#### Data to examine

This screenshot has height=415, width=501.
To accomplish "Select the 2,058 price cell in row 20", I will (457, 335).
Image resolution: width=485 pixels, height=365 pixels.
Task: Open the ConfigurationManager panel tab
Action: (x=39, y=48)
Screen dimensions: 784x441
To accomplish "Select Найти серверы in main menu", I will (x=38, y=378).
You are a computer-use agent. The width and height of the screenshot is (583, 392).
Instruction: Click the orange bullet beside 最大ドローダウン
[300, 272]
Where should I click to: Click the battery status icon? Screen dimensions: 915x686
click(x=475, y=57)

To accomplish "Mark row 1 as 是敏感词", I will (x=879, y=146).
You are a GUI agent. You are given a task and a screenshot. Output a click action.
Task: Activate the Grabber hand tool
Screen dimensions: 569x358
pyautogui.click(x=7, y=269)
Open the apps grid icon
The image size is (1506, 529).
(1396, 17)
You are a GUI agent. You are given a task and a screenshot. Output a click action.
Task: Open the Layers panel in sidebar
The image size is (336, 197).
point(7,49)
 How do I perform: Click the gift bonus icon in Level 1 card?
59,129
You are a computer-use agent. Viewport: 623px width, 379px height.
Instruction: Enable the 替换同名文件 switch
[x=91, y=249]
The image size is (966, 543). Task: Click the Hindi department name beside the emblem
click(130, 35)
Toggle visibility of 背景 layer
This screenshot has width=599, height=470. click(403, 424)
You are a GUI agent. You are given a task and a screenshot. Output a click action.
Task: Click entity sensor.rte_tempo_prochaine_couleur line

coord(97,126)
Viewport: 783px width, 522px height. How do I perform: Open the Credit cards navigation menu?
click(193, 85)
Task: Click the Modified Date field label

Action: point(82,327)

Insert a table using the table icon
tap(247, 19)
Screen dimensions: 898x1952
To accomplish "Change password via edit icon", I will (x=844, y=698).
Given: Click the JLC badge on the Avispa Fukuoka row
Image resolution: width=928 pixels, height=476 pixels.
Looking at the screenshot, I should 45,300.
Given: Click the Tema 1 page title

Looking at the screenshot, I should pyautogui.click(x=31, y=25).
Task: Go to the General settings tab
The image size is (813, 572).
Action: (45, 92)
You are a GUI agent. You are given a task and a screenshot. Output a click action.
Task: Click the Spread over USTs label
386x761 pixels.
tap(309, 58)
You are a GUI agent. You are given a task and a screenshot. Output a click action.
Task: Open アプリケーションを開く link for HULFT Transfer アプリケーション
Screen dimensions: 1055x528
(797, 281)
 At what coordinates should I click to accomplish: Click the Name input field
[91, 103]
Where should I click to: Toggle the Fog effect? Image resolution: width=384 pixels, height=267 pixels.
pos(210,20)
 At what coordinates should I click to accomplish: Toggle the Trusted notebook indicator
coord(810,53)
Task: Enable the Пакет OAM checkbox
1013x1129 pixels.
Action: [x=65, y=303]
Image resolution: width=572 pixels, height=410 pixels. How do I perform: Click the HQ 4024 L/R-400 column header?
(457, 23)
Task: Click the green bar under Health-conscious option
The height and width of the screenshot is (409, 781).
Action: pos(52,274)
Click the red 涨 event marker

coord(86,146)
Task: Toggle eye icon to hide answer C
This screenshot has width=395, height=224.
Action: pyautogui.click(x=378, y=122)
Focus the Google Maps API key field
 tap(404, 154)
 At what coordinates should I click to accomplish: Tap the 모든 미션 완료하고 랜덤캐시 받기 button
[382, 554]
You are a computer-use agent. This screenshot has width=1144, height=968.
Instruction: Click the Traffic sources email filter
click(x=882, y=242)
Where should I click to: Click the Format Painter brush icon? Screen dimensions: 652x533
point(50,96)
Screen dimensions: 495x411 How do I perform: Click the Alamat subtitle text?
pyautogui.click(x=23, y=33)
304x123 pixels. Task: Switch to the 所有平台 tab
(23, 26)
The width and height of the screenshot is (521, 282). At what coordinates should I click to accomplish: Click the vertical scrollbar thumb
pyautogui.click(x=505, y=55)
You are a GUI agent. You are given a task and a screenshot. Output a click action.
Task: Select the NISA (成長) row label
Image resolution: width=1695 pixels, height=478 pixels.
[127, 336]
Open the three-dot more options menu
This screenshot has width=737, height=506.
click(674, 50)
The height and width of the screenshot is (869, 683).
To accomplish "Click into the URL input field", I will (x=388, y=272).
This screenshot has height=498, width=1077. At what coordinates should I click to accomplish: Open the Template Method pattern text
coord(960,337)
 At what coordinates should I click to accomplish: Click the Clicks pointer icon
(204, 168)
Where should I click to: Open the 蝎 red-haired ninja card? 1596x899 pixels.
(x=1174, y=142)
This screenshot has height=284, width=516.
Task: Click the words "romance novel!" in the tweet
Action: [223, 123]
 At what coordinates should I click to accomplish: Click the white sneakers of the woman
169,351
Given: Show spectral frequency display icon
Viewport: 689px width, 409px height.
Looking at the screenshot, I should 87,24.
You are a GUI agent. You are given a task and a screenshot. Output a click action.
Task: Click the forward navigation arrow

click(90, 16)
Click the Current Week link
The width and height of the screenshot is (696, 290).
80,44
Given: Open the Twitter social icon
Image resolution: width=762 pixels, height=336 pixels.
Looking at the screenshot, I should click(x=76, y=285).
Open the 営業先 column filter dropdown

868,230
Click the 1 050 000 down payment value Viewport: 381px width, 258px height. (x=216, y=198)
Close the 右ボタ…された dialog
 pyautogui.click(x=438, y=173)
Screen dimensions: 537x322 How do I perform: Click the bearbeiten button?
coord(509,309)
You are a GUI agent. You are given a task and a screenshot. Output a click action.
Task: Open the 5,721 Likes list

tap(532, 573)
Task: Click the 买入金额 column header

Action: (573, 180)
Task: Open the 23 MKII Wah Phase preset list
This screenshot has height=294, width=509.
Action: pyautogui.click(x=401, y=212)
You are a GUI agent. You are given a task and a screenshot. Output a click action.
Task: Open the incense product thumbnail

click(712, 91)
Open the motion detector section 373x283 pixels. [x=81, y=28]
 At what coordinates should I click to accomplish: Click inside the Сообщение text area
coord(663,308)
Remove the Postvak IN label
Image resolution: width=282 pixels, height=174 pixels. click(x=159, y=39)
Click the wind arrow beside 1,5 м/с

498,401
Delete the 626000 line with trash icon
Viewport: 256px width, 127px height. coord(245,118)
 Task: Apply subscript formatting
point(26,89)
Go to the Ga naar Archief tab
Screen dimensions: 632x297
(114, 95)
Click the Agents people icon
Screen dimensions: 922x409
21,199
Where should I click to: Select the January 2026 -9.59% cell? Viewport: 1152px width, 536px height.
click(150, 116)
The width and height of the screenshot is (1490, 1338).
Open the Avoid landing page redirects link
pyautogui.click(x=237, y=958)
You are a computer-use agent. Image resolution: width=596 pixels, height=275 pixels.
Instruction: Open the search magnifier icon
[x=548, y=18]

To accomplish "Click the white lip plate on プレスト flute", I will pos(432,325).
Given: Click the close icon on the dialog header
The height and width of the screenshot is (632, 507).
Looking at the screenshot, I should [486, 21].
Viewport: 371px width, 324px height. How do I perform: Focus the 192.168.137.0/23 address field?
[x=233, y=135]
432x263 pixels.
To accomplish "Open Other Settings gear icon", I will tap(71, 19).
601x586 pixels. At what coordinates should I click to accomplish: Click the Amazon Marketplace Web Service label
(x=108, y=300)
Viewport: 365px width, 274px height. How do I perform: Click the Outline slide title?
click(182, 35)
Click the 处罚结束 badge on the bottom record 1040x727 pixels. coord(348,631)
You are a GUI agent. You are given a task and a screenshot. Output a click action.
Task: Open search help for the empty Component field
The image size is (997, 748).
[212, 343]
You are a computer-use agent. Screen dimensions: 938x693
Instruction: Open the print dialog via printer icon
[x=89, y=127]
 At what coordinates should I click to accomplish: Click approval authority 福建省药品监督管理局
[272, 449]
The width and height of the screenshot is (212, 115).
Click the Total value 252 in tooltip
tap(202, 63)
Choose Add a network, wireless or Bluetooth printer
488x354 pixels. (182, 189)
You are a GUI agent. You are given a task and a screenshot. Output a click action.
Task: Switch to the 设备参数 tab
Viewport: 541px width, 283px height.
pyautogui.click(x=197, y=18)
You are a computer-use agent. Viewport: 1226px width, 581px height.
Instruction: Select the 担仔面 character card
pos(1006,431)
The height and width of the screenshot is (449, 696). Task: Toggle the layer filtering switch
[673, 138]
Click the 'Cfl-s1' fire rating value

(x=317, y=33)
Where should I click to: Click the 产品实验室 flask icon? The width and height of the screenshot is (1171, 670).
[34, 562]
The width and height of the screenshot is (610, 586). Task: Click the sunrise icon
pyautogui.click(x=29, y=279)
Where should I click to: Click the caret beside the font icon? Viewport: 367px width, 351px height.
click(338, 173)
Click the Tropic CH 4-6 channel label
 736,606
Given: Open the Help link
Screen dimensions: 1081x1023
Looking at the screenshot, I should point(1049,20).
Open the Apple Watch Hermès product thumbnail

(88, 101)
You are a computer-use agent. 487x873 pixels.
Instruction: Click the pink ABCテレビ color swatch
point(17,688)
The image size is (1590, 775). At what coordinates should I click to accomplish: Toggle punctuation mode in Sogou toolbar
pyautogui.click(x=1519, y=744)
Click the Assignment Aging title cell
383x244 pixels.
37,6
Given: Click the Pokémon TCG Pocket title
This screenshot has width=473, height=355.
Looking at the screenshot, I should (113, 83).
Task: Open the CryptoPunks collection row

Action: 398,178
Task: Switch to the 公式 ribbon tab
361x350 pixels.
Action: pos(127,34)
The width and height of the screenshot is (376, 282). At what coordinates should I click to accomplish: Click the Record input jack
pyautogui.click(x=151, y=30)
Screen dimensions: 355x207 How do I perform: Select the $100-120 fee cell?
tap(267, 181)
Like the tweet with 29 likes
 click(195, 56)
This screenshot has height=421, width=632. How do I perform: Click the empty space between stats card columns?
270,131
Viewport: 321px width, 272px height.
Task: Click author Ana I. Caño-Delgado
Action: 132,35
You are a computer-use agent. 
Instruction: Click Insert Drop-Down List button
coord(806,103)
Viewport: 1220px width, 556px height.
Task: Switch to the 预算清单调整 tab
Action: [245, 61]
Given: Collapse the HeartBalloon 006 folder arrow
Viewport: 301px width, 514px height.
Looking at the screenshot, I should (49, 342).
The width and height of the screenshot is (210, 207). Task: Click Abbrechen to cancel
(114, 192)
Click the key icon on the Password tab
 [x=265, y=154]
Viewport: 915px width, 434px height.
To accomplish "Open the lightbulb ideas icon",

########

- **What to work on**: Show a copy of each line from the records above in which the string "badge" occurs.

- **Your solution**:
Given: Click the JLC badge on the Avispa Fukuoka row
Click the 处罚结束 badge on the bottom record 1040x727 pixels. coord(348,631)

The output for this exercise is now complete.